Hailey Shoelkopf is a Research Scientist at EleutherAI, a non-profit research lab focused on enabling open science on large-scale AI models. Her research has focused on building reproducible infrastructure for empowering open science on large-scale models, with core interests in language model evaluation and systems optimizations in model pretraining. She is currently a maintainer of the LM Evaluation Harness library for standardized evaluations, and has previously worked on other projects across the LM development cycle such as pretraining Pythia, the first fully-transparent language models, and training Llemma, a base model for mathematics.

Panel 3: Ensuring reliability

Mehak Aggarwal is co-founder of a Series A startup, Sybill, which is building an AI assistant to help sales reps manage deals from discovery to close. Prior to starting Sybill, she was a research fellow at Harvard Medical School where she led AI development efforts for projects aimed at bringing healthcare to underserved communities. She has over half a dozen publications in Deep Learning and did her undergraduate from Indian Institute of Technology Delhi.

Iason Gabriel is a Staff Research Scientist at Google DeepMind and where he works in the Ethics Research Team. His work focuses on the ethics of artificial intelligence, including questions about AI value alignment, distributive justice, language ethics and human rights. More generally, he is interested in AI and human values, and in ensuring that technology works well for the benefit of all. He has contributed to several projects that promote responsible innovation in AI, including the creation of the ethics review process at NeurIPS. Before joining DeepMind, he taught moral and political philosophy at Oxford University, and worked for the United Nations Development Program in Lebanon and Sudan.

Azalia Mirhoseini is an Assistant Professor in the Computer Science Department at Stanford University. Professor Mirhoseini's research interest is in developing capable, reliable, and efficient AI systems for solving high-impact, real-world problems. Her work includes generalized learning-based methods for decision-making problems in systems and chip design, self-improving AI models through interactions with the world, and scalable deep learning optimization. Prior to Stanford, she spent several years in industry AI labs, including Anthropic and Google Brain. At Anthropic, she worked on advancing the capabilities and reliability of large language models.
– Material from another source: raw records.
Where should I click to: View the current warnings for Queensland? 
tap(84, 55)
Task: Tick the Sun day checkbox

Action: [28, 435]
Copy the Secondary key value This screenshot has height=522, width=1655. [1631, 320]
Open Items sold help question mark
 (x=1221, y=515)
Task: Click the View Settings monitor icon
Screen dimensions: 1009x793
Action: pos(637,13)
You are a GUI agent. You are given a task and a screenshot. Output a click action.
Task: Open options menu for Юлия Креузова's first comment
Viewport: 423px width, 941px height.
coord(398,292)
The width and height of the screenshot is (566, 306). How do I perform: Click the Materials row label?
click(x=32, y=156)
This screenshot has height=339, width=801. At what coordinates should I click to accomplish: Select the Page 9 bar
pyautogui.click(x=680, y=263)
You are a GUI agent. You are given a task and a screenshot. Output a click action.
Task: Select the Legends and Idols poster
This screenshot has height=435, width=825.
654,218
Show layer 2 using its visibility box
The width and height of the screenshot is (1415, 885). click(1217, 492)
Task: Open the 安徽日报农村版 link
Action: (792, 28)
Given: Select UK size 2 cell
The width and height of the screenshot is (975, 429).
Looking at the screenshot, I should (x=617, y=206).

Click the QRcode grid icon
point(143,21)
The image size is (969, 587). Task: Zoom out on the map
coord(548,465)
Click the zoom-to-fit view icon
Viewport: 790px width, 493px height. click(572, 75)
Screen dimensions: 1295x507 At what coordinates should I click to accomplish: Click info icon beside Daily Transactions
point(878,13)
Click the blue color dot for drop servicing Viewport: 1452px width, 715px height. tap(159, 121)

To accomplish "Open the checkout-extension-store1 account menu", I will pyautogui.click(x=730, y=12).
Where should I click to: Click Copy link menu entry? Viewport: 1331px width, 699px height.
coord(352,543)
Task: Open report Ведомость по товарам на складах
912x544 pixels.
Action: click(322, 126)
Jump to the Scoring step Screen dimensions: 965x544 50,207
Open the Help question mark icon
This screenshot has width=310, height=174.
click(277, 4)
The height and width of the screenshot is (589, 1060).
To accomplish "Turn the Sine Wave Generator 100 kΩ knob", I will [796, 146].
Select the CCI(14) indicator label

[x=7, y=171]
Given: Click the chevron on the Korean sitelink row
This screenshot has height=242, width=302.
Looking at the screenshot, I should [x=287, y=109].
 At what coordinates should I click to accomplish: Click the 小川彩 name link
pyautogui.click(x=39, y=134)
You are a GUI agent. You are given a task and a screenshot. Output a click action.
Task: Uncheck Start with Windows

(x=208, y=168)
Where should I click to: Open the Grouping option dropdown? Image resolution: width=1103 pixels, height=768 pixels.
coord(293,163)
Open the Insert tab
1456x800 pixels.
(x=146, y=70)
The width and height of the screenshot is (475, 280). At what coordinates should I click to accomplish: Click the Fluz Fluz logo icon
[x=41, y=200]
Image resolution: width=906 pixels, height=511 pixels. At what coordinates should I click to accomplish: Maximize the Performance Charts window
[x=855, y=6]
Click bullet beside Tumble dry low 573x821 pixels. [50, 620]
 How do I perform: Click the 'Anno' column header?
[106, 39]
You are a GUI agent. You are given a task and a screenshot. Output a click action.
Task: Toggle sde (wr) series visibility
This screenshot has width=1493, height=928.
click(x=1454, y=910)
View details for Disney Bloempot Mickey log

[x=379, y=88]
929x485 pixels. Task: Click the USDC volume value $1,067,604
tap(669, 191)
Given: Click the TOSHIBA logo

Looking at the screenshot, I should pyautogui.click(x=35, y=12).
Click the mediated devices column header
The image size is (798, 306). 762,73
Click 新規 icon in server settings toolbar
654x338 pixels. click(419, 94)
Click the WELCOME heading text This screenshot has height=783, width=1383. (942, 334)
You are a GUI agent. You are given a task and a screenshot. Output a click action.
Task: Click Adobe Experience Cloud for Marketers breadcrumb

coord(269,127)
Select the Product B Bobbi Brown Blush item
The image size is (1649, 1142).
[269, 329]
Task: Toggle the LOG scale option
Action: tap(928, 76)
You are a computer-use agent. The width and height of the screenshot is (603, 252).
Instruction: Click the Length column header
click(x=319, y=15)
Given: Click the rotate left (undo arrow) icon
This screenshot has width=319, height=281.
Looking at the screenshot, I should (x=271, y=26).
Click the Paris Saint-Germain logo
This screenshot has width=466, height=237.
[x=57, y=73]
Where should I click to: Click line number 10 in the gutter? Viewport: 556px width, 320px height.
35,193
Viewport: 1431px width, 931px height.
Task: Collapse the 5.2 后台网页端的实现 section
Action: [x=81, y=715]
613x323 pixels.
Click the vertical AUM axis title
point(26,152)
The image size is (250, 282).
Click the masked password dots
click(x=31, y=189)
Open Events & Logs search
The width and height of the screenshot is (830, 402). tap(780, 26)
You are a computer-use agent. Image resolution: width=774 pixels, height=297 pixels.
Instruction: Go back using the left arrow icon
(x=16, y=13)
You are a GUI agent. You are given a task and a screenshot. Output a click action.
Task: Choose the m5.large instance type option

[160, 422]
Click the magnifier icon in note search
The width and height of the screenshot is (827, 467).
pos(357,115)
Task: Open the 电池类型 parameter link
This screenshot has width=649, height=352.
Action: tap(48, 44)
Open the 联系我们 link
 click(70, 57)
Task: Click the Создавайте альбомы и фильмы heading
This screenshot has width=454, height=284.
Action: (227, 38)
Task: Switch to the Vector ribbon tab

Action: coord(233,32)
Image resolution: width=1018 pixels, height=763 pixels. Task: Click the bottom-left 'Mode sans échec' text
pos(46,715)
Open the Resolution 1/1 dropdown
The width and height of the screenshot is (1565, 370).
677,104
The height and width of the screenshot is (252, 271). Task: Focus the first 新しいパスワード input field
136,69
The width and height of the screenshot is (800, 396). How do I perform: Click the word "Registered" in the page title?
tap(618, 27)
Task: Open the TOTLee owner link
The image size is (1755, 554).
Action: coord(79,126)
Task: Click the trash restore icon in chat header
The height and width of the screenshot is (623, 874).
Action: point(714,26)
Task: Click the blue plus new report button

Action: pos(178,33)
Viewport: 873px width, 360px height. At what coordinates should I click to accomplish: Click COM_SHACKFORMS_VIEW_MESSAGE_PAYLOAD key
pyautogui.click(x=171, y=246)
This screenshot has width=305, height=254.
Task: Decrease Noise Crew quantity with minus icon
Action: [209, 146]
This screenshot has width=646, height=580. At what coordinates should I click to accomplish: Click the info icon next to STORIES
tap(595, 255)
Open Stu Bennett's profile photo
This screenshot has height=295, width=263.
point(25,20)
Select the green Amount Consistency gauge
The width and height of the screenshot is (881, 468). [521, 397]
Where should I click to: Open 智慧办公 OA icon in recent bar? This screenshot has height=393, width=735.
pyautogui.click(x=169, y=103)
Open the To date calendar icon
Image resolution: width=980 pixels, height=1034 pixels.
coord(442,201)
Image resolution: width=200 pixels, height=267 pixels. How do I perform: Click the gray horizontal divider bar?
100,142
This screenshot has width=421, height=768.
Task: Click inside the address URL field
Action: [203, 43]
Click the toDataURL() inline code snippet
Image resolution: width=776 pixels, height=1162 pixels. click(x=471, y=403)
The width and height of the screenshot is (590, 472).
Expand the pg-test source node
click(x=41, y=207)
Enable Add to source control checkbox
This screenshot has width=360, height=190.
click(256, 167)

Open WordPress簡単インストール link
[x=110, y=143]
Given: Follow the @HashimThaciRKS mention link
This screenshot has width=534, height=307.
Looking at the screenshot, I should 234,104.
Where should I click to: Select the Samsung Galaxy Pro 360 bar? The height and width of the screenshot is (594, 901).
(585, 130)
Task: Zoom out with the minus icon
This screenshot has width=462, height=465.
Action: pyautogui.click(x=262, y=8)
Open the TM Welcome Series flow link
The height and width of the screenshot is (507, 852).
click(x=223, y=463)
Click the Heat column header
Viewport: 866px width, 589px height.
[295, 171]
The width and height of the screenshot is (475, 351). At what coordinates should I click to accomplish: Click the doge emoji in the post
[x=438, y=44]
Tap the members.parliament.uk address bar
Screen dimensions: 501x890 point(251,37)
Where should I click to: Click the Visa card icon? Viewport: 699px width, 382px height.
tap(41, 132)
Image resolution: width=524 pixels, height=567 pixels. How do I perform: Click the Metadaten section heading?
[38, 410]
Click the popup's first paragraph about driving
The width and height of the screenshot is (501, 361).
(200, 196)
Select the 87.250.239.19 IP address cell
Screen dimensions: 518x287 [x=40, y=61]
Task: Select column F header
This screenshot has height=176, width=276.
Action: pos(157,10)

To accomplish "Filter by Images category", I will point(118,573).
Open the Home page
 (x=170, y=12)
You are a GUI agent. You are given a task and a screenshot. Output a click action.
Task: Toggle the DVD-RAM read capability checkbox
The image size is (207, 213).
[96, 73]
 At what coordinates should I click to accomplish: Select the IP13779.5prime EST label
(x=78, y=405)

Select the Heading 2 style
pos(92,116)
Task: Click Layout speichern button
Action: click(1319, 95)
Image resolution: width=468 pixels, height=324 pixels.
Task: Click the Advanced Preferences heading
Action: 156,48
At Google Brain, she co-founded the ML for Systems team, with a focus on automating and optimizing computer systems and chip design. She received her BSc degree in Electrical Engineering from Sharif University of Technology and her PhD in Electrical and Computer Engineering from Rice University. Her work has been recognized through the MIT Technology Review’s 35 Under 35 Award, the Best ECE Thesis Award at Rice University, publications in flagship venues such as Nature, and coverage by various media outlets, including MIT Technology Review, IEEE Spectrum, The Verge, The Times, ZDNet, VentureBeat, and WIRED.